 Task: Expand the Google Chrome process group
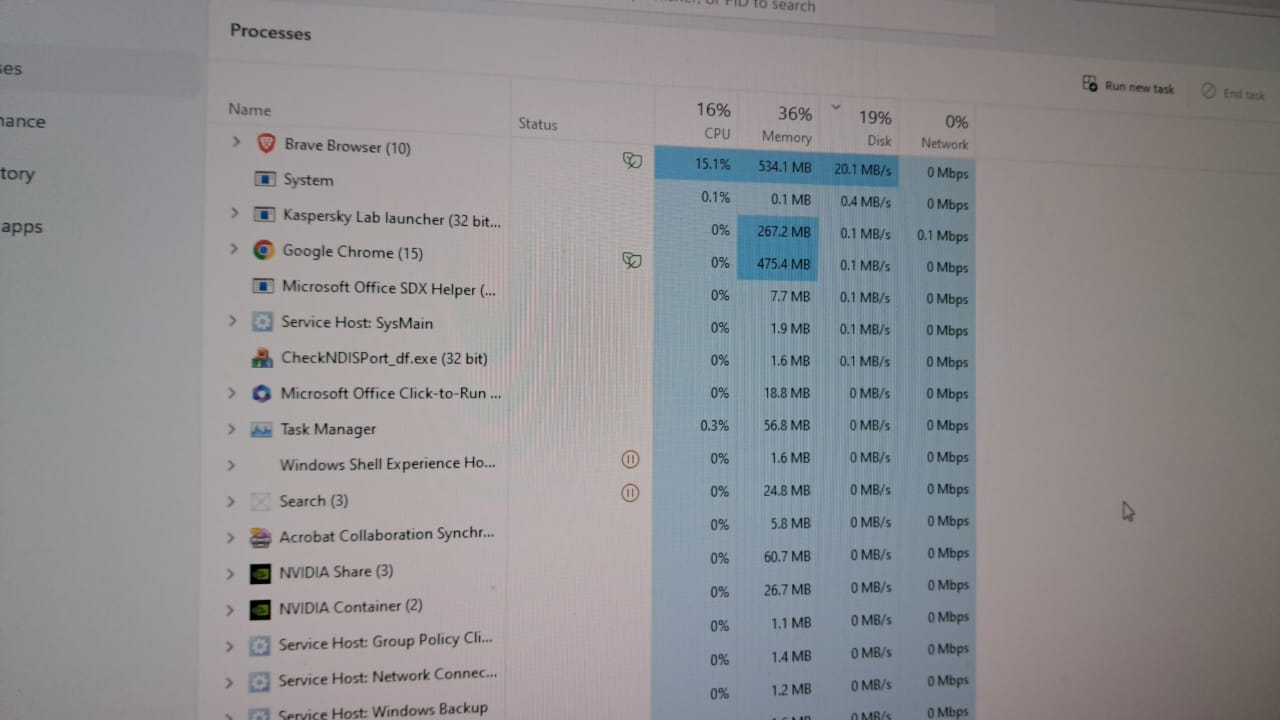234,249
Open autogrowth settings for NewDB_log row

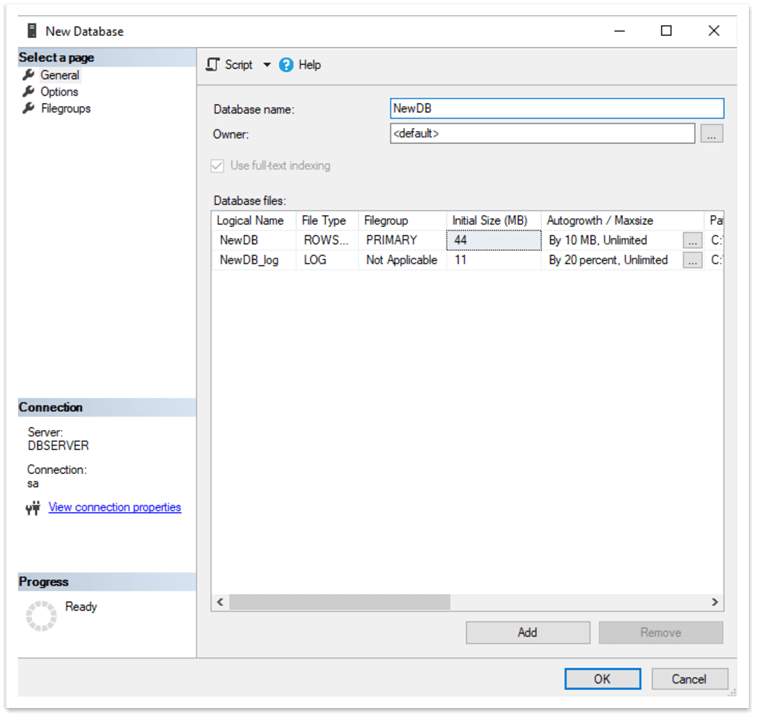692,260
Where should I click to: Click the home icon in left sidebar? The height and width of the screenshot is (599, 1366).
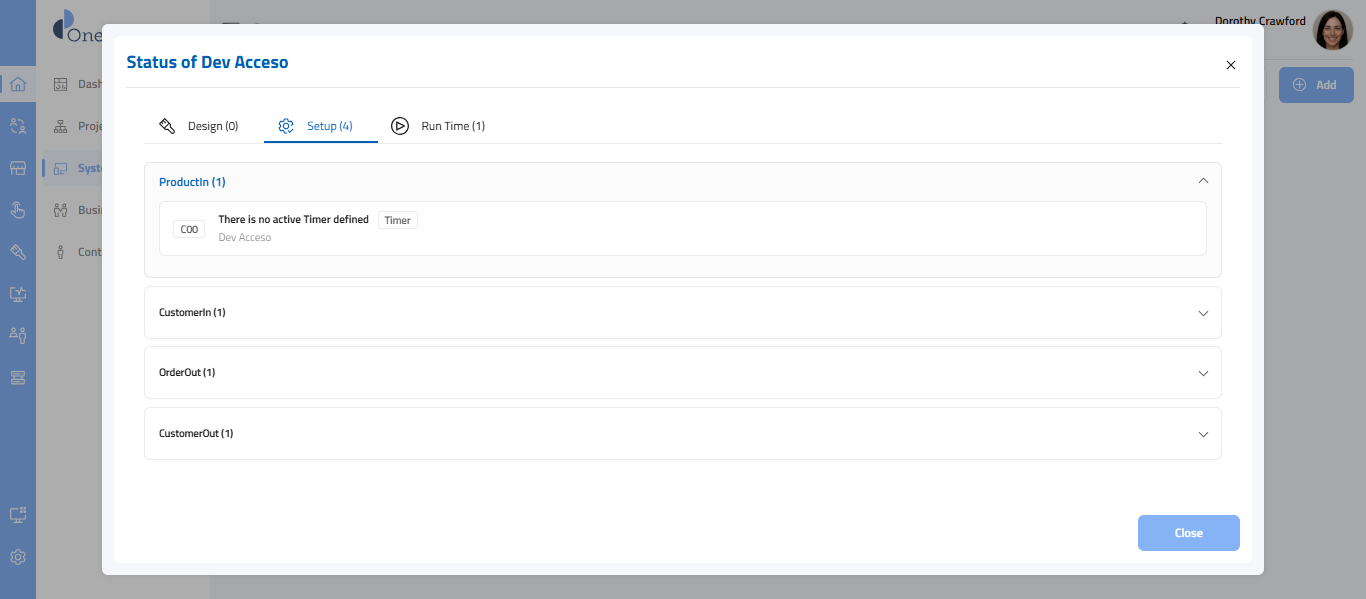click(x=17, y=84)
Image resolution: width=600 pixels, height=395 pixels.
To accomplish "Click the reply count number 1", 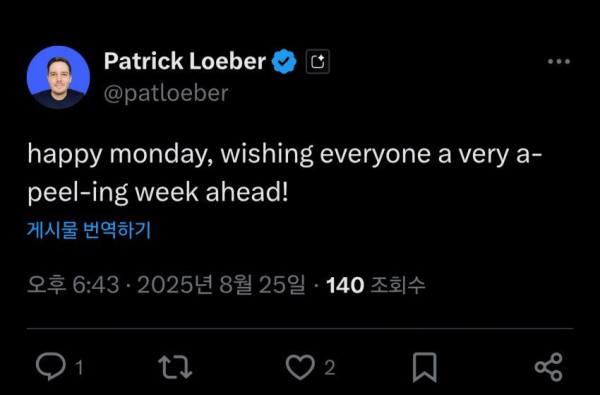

## WHAT YOU NEED TO DO
Write the lines above out again exactly, excluding every picture.

## RESPONSE
 Task: Expand the Google Chrome process group
234,249
Open autogrowth settings for NewDB_log row

692,260
Where should I click to: Click the home icon in left sidebar? The height and width of the screenshot is (599, 1366).
click(x=17, y=84)
Image resolution: width=600 pixels, height=395 pixels.
To accomplish "Click the reply count number 1", 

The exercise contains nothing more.